Лезвие было настолько тупым, что я, наверное, скорее перегрыз бы веревки зубами.

Нью-Йорк, 2008

Он ждал, что Ханна снова позвонит, и следил, как на новостных телеканалах история обрастала новыми подробностями. Но к одиннадцати часам все детали были изложены, и рассказ пошел по кругу.

…работал два года в ювелирном магазине в Уэст-Виллидж, но после нескольких жалоб покупателей на его поведение Джонсон был уволен владельцем магазина Элайасом Петридисом. Сегодня, судя по всему, Майкл Джонсон следил за своим бывшим хозяином с момента, когда тот закрыл магазин. То, что произошло неподалеку от Вашингтон-сквер, случилось на глазах сотен свидетелей. Напоминаем зрителям о натуралистичности действа. Подробности от Дэна, нашего корреспондента на месте преступления.

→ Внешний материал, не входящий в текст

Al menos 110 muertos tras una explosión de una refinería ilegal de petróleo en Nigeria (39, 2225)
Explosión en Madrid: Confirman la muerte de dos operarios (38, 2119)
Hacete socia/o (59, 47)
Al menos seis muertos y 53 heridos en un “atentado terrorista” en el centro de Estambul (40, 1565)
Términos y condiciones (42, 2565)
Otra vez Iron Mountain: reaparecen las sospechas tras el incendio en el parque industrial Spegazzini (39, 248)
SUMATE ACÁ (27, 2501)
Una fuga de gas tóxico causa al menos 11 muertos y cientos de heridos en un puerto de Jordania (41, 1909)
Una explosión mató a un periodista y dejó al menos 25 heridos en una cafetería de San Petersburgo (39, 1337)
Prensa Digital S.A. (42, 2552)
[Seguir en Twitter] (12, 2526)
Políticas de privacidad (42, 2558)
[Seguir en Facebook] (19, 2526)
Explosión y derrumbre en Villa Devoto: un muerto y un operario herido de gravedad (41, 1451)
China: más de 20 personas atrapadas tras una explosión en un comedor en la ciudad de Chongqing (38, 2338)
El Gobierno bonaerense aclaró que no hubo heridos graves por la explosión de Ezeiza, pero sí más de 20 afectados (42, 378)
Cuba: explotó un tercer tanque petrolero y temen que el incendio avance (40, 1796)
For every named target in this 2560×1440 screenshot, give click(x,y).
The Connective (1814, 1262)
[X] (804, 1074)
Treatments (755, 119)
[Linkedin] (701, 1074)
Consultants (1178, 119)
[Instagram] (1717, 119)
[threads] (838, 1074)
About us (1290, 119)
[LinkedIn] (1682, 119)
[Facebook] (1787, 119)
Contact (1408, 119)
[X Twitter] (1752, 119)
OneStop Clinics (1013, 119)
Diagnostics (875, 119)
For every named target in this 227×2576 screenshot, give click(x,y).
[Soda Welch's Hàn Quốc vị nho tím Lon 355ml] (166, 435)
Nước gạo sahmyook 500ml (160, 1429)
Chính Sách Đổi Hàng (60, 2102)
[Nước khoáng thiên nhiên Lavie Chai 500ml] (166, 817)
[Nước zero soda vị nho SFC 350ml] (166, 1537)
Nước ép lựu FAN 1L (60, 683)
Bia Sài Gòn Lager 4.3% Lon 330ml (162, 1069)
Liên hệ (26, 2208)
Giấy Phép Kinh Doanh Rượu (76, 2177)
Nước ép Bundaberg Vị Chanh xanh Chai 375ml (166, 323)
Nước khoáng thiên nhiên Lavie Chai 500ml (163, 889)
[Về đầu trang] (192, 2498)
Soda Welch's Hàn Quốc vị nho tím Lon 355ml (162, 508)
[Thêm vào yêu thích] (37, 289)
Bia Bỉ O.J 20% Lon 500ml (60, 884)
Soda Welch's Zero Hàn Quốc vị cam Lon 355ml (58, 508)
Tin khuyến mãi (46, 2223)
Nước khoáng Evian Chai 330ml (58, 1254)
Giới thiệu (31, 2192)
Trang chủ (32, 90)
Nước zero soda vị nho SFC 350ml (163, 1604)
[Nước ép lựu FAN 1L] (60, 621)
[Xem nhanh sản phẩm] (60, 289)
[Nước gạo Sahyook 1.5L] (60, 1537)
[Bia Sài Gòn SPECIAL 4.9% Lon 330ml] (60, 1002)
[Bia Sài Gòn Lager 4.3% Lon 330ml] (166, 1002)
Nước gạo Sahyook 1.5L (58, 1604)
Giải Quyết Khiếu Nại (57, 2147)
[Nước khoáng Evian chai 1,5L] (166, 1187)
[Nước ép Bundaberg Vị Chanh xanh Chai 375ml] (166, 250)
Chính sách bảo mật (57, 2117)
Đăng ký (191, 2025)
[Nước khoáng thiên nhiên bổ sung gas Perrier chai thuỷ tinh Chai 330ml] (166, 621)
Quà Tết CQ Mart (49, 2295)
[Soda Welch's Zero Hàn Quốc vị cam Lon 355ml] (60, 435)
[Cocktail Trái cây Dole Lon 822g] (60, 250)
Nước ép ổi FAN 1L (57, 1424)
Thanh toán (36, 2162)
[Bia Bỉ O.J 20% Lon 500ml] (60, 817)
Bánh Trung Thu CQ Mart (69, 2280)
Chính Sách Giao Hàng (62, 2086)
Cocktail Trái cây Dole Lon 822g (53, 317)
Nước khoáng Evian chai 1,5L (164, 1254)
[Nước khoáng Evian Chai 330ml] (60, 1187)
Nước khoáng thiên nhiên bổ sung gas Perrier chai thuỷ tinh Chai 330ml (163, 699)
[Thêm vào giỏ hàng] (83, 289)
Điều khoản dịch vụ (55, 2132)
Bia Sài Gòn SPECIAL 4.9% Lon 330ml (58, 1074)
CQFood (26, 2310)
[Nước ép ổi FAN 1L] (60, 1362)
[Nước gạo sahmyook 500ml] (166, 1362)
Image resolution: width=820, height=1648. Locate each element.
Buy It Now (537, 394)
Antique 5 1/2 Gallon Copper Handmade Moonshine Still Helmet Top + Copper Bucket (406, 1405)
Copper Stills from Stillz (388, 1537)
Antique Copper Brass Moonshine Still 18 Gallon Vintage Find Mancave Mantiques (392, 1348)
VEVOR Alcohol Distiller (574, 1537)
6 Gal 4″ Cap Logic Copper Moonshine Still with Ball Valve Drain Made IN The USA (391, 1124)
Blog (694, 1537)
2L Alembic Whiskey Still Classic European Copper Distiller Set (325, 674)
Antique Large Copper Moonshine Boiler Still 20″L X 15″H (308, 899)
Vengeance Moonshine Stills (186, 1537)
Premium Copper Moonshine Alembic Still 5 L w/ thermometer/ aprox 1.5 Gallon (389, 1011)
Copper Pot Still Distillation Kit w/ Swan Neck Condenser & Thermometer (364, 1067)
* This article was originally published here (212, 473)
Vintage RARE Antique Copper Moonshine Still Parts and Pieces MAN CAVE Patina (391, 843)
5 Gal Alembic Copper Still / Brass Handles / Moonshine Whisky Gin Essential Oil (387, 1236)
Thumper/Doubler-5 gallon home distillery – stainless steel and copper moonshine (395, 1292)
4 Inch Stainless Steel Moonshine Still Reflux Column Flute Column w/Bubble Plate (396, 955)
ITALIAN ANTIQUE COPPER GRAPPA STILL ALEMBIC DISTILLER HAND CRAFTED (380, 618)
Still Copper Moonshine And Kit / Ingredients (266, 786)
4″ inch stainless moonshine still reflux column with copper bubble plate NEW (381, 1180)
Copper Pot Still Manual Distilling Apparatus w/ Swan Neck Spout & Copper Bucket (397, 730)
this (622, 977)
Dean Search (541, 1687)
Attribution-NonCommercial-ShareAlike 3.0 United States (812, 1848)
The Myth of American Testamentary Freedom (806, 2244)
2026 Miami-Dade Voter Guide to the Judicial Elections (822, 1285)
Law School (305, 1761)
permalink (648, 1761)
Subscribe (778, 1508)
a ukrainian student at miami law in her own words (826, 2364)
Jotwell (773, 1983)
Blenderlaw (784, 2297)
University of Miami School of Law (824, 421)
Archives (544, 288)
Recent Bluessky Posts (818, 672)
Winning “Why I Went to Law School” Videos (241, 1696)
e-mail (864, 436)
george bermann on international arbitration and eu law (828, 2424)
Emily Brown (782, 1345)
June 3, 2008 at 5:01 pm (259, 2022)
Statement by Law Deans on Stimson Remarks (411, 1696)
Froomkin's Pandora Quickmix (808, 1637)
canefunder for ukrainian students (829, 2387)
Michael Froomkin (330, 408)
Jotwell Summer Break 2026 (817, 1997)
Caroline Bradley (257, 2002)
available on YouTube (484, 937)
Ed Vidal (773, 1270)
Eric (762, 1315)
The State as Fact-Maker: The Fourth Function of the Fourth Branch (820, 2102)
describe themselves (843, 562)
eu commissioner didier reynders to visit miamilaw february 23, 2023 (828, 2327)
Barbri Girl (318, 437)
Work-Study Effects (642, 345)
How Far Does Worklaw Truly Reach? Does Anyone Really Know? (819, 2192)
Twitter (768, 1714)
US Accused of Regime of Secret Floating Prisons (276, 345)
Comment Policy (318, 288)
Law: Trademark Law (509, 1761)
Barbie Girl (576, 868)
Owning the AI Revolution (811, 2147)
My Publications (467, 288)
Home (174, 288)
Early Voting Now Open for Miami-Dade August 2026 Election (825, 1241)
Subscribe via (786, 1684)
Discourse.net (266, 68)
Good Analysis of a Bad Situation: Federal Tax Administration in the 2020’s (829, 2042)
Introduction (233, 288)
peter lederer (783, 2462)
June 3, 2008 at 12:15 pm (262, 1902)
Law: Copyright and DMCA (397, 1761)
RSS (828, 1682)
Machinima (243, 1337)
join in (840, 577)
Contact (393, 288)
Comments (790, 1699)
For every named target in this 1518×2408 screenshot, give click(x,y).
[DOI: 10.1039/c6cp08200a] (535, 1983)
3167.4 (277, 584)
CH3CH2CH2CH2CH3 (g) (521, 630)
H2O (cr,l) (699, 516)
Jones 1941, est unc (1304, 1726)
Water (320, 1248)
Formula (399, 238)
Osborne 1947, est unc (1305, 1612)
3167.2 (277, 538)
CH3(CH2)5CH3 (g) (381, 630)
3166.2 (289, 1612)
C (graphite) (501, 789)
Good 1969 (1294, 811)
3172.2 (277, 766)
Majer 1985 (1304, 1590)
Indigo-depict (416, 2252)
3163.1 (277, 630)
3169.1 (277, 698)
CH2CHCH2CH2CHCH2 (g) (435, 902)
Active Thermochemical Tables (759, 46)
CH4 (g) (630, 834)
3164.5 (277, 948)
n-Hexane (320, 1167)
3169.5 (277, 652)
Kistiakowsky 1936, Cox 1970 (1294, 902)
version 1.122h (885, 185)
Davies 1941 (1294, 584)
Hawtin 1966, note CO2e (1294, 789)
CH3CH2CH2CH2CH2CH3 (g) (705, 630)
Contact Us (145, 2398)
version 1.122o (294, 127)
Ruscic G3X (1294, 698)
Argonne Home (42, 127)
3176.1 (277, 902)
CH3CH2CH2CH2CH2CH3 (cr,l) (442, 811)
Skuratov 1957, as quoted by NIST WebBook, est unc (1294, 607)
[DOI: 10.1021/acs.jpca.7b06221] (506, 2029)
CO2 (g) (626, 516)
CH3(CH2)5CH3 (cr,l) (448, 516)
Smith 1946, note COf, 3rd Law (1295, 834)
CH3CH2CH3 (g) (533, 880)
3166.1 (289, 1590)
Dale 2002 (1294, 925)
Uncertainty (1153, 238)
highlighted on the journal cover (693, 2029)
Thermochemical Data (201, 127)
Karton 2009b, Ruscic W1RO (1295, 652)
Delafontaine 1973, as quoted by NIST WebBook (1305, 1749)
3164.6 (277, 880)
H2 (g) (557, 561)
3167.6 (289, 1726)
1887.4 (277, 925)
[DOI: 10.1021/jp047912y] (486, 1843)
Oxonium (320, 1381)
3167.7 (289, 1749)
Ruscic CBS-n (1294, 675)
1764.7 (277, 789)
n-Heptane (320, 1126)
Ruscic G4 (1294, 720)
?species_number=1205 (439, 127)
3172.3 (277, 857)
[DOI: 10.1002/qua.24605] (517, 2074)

Спасибо, Мишель. Примерно в шесть вечера, тогда еще шел снег, за углом отсюда, на Вашингтон-сквер, Майкл Джонсон догнал своего бывшего работодателя, владельца ювелирного магазина Элайаса Петридиса. Магазин вы можете видеть за моей спиной, на Девятой улице. Джонсон крикнул своему бывшему боссу, чтобы тот остановился, повторил несколько раз, сопровождая требование крепкими выражениями. Обернувшись и заметив Майкла Джонсона, мистер Петридис ускорил шаг, и в этот момент Джонсон вытащил пистолет и, выстрелив в Петридиса, вероятно, попал в ногу. Раненый повалился на землю. То, что произошло дальше, потрясло пораженных свидетелей. Они рассказывают, как Джонсон, словно сумасшедший, набросился на бывшего босса – по словам одного очевидца, с безумными глазами, – достал из рюкзака то ли нож мясника, то ли большой разделочный нож, а затем… предупреждаю еще раз, дальнейшее не для слабонервных… попытался обезглавить Элайаса Петридиса, выкрикивая: «Ну, посмотрим, кто из нас теряет голову!» Очевидцы, тяжело травмированные зрелищем, утверждают, что парк в этот момент охватила паника, упоминают об истерике – сотни людей бежали и кричали, хотя далеко не все понимали, отчего они бегут и куда. Именно в этот момент всеобщего безумия и панического бегства, услышав выстрел, на место преступления прибыли полицейские Майкл Карп и Энтони Лоренцо и, угрожая оружием, приказали Джонсону бросить нож. Дальше следуют противоречивые свидетельства: одни говорят, будто Джонсон бросил нож, встал и повернулся к полицейским с поднятыми руками. Другие свидетельствуют, что он размахивал перед полицейскими ножом, словно хотел броситься на них. Третьи припоминают, что Джонсон все еще держал свой пистолет, вскочил и направил на полицейских, таким образом совершив самоубийство посредством копов.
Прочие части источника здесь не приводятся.